Disciplines
Computer Sciences (25%); Physics, Astronomy (75%)
Keywords
Plasma Physics,
Fusion Energy,
Plasma Turbulence,
Computational Physics,
Gyro-Fluid Theory,
Fluid Closure
Abstract
Nuclear Fusion represents a virtually clean and unlimited energy source of the future, where net
energy is to be produced by fusing charged particles. In order for this to happen, these charged
particles are heated to temperatures that exceed those of the Sun and are confined by extremely
strong magnetic fields that are 1000 times greater than that the Earths magnetic field. These
magnetic fields force the particles to follow circular paths along the magnetic fields.
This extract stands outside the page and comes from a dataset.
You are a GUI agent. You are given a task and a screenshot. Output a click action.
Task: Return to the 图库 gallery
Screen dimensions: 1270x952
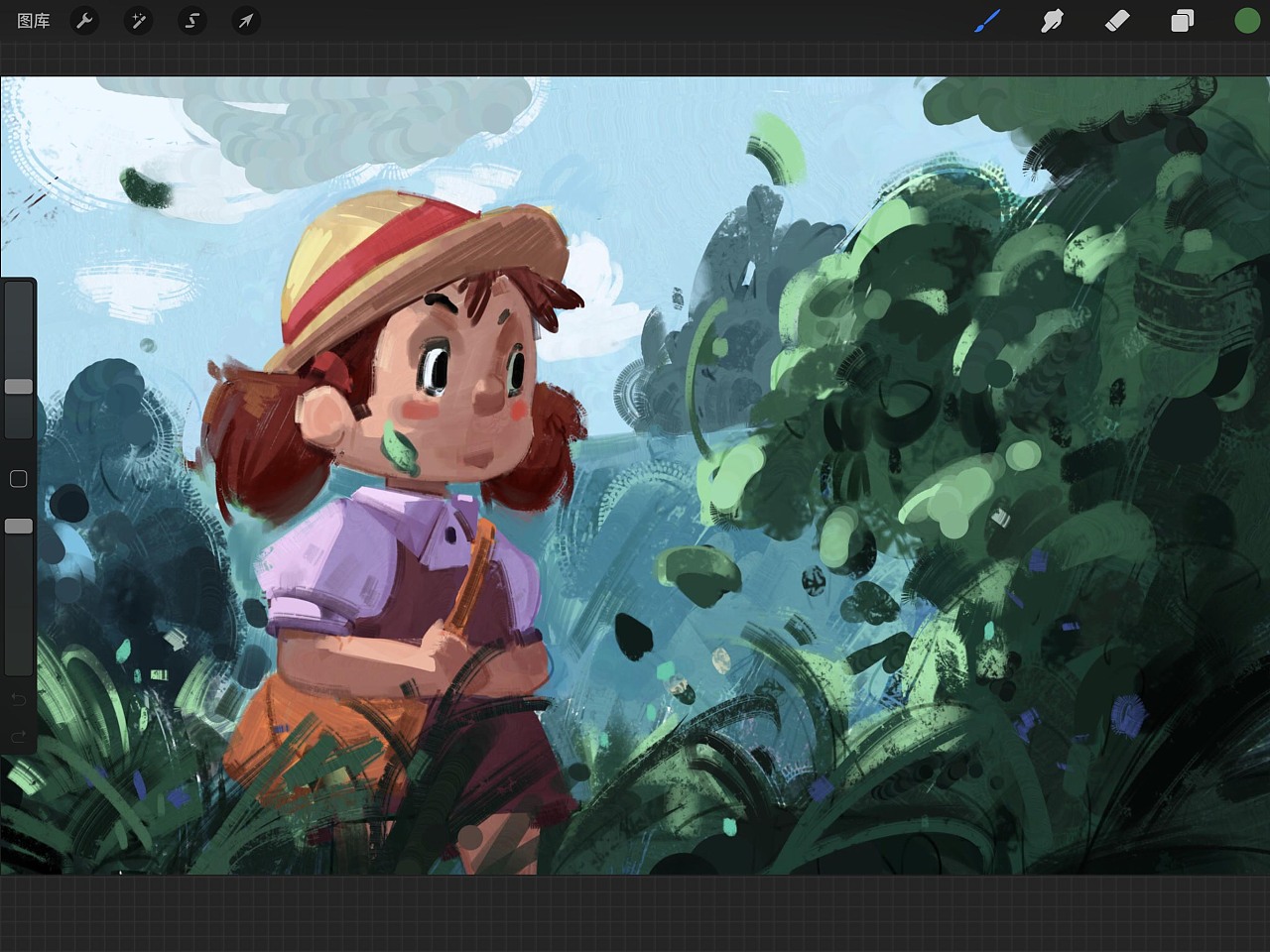coord(34,21)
An outstanding
problem of nuclear fusion and the design of future fusion reactors is the accurate prediction and
reduction of the heat flow to the adjacent reactor walls. This heat flow poses extreme challenges for
wall materials, even exceeding that of rocket launches. The current state of the art mathematical
models utilize the gyro-motion of the particles for an efficient description (gyro-kinetics) of the
turbulent dynamics . However, these models reach their limits when predicting the heat flow in the
most demanding calculations on the world`s fastest high performance computing machines. In the
LEGO project (Learning gyro-fluid closure), exact relations (closure) of the heat flow are to be
found, which are the key to a so called fluid description (gyro-fluid fluid). For example, the heat
flow can be linked to temperature differences when particle collisions are dominant. Here, these
relations are to be derived for gyro-fluid theories in collision-free and collision-dominated
conditions, but in particular also for conditions that cannot be assigned to either regime. For this
purpose, the most modern methods in analytical theory, numerical mathematics and simulations as
well as machine learning are used. This should enable the design of nuclear fusion reactors and help
to understand the ongoing dynamics therein using the much less complex gyro-fluid models.